Semua ini paling-paling menimbulkan rasa takut.

Mereka yang terlibat dalam bisnis daging budidaya dengan senang hati mendiskusikan kemungkinan kekurangan dari daging yang diproduksi di laboratorium – dan hanya sedikit dari mereka yang sejalan dengan kekhawatiran yang diuraikan dalam kampanye baru ini.

Kekhawatiran terbesar para ilmuwan berkaitan dengan potensi memicu alergi makanan baru pada manusia, serta bagaimana reaksinya berbeda dengan sistem mikroba usus manusia. Mereka bahkan mempertimbangkan apakah akan ada dampak kesehatan jangka panjang dari mengonsumsi daging hasil laboratorium sebagai makanan pokok.

Mereka yang bekerja di bidang budidaya daging yang dikembangkan di laboratorium dengan hati-hati mempertimbangkan kemungkinan-kemungkinan ini dan berupaya memahami bagaimana mereka dapat mencegah hal-hal tersebut. Mereka juga mendiskusikan proses ini secara terbuka.

Mereka tidak ingin – dan tidak bisa – meluncurkan produk mereka tanpa persetujuan dari badan pengatur dan pejabat keamanan pangan.


Kapan daging hasil laboratorium akan tersedia?

Bagi mereka yang tinggal di Inggris, kesempatan untuk mencoba daging yang dibudidayakan di laboratorium mungkin akan datang lebih cepat dari yang kita sadari.

Pengecer terkenal Fortnum dan Mason telah bekerja sama dengan Ivy Farms, sebuah perusahaan daging yang dikembangkan di laboratorium yang berbasis di Oxfordshire, untuk menciptakan produk klasik kuno – Scotch Egg – menggunakan daging sapi dan babi yang dikembangkan di laboratorium.

Daging yang digunakan untuk membuat Fortnum dan Mason's Scotch Egg terbuat dari sel yang berasal dari sapi Aberdeen Angus yang dibius. Pengujian pada daging yang dikembangkan di laboratorium menunjukkan bahwa daging tersebut memiliki profil asam amino yang sama dengan daging cincang biasa, namun lebih rendah lemak jenuhnya dan lebih tinggi zat besi.

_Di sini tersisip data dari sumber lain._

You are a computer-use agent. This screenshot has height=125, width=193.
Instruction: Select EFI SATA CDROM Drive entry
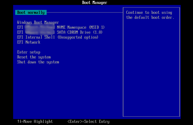pos(60,32)
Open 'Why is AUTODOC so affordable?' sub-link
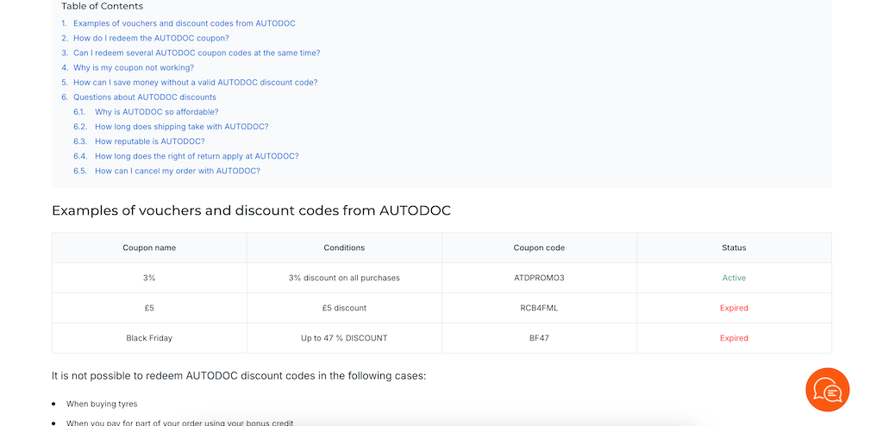Image resolution: width=883 pixels, height=426 pixels. click(156, 112)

Pejabat Inggris belum menyetujui penjualan daging hasil laboratorium. Namun, Ivy Farms telah melobi pemerintah untuk mempercepat proses persetujuan – bahkan mengancam akan membawa produknya ke luar negeri, yaitu Amerika.

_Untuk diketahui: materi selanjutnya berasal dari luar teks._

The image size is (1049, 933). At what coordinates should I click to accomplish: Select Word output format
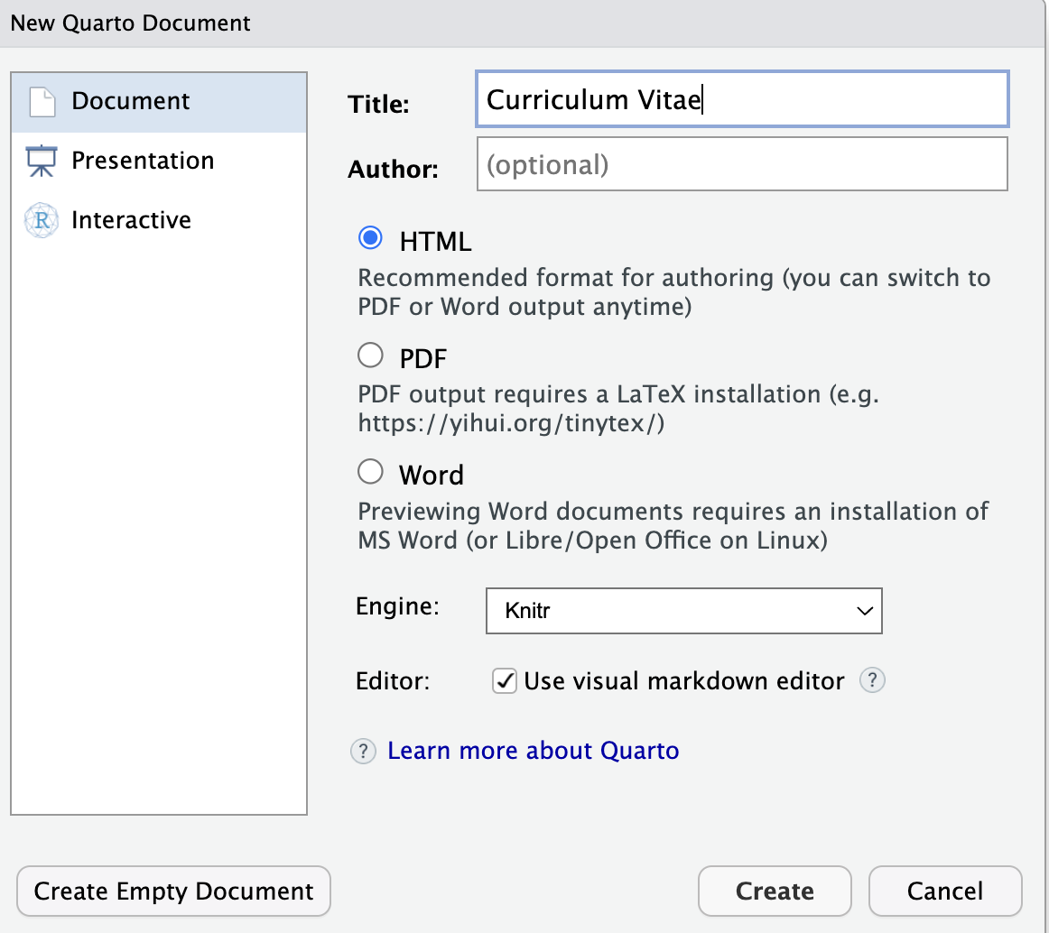point(370,472)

Bagi pecinta donburi, atau semangkuk nasi Jepang yang ditaburi ikan berbumbu, kabar baik juga akan segera hadir.

Belut yang ditanam di laboratorium (atau unagi) telah berhasil diproduksi oleh Forsea Foods di Israel dari sel embrio belut air tawar yang telah dibuahi. Penciptaan ini muncul sebagai respons terhadap berkurangnya populasi sidat di seluruh dunia akibat penangkapan ikan berlebihan dan polusi.

Upaya serupa untuk mengolah daging dari tuna dan salmon juga sedang dilakukan.

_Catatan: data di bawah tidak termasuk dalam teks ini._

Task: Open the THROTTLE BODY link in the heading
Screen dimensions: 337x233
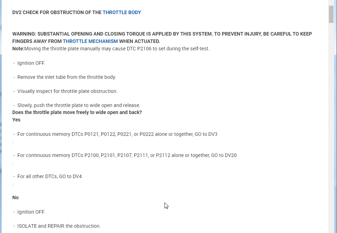Action: (122, 13)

Secara keseluruhan, tampaknya daging yang dihasilkan di laboratorium bisa menjadi prospek yang menarik bagi mereka yang ingin menikmati daging tanpa merasa bersalah karena menyebabkan penderitaan pada hewan sekaligus menambah tekanan pada industri pertanian dan perikanan yang sudah terpuruk.

Jika konspirasi seputar daging budidaya tidak meyakinkan mereka sebaliknya, saya kira.